The government's official position on Kosovo's final status is precisely defined and says only that a stable Kosovo under the rule of law is in Macedonia's greatest interest.


In the Albanian political bloc in Macedonia, only the opposition Democratic Party of Albanians, DPA, and its leader, Arben Xhaferi, in the pre-election campaign for the 2002 parliamentary elections insisted on independence for the UN protectorate as a precondition for Macedonia's own stability.


Ali Ahmeti and his Democratic Union for Integration, DUI, on the other hand, is much more focused on Macedonia's internal situation. Even before establishing his party, Ahmeti said the solution for Kosovo lay in the hands of the international community and those of its own citizens.

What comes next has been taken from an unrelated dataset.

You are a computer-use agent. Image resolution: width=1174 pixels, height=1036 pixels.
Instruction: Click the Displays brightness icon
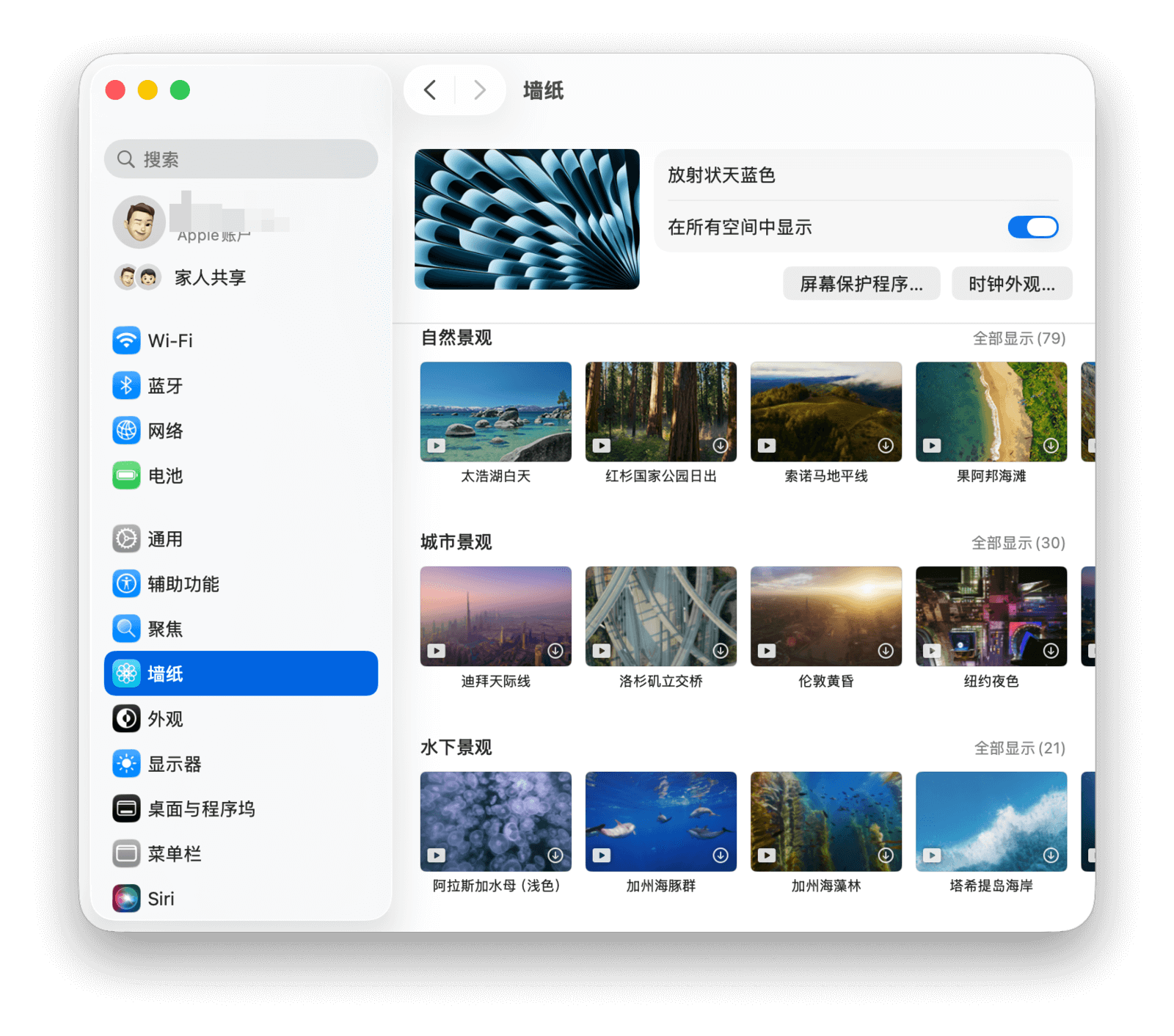point(126,764)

Ahmeti has become the first Albanian leader in Macedonia not to rely heavily on the consultative visits to Pristina and Tirana that used to be the norm among Albanian party leaders in the country.


The Prizren Declaration, which Ahmeti signed in spring 2001 on behalf of the rebel National Liberation Army, NLA, and the leaders of the then strongest Albanian parliamentary parties - Imer Imeri of the Party for Democratic Prosperity, and Arben Xhaferi of the DPA - enshrined the principle that “territories are not a solution for ethnic problems”. This same principle was later taken on board and included in the Ohrid Agreement.


By the time the NLA disbanded in September 2001, the government had lost control over nearly one-third of its territory. But since then, mixed police patrols, with OSCE help, have been deployed in all the former crisis regions. The European mission, Proxima, is already present in the same areas, and is starting police reforms aimed at solving the most obvious weaknesses in the police force in the former crisis regions.


The number of ethnic incidents in western, mainly Albanian, Macedonia has fallen, while some of the local troublemakers who controlled entire villages - or even regions - are now out of the country or in prison.


Given that background, the forthcoming presidential campaign is likely to proceed calmly and no one is expecting a fight for votes playing on ethnic tensions.


The elections will be interesting only as a test of power and influence within the two communities, and one of public opinion before upcoming local elections in autumn.


The main topic will be the battle between the Social Democrat leader and present prime minister, Branko Crvenkovski and the little-known candidate of the main opposition VMRO-DPMNE party, Sasko Kedev.


On the Albanian side, after Xhaferi - who played on Kosovo in his 2002 campaign - withdrew his candidacy, the presidential elections lost much of their uncertainty. However, there may be problems if there are incidents between the supporters of the Albanian parties, as was the case in the 2000 local elections.


This does not mean Macedonia has suddenly become an oasis of stability or that it is totally immune to the ills of the region. It simply means that the potential for instability lies mainly within itself.


The county is entering a period of elections that will last until the end of the year. After the presidential ballot comes a local election in the autumn. The chances of Crvenkovski becoming the new president are realistic, so Macedonia is likely to have both a new prime minister and a new government.


On the negative side, these elections will practically freeze the work of parliament, which is supposed to be winding up a debate and adopting laws on decentralisation and other provisions of the Ohrid peace agreement.


And the poor economic and social situation, with its own potential for creating trouble, is not improving. While industrial production continues to fall and unemployment hovering around the 400,000 level, Macedonia's permanent peace and stability can never be assured.


Iso Rusi is editor in chief of Albanian language weekly Lobi.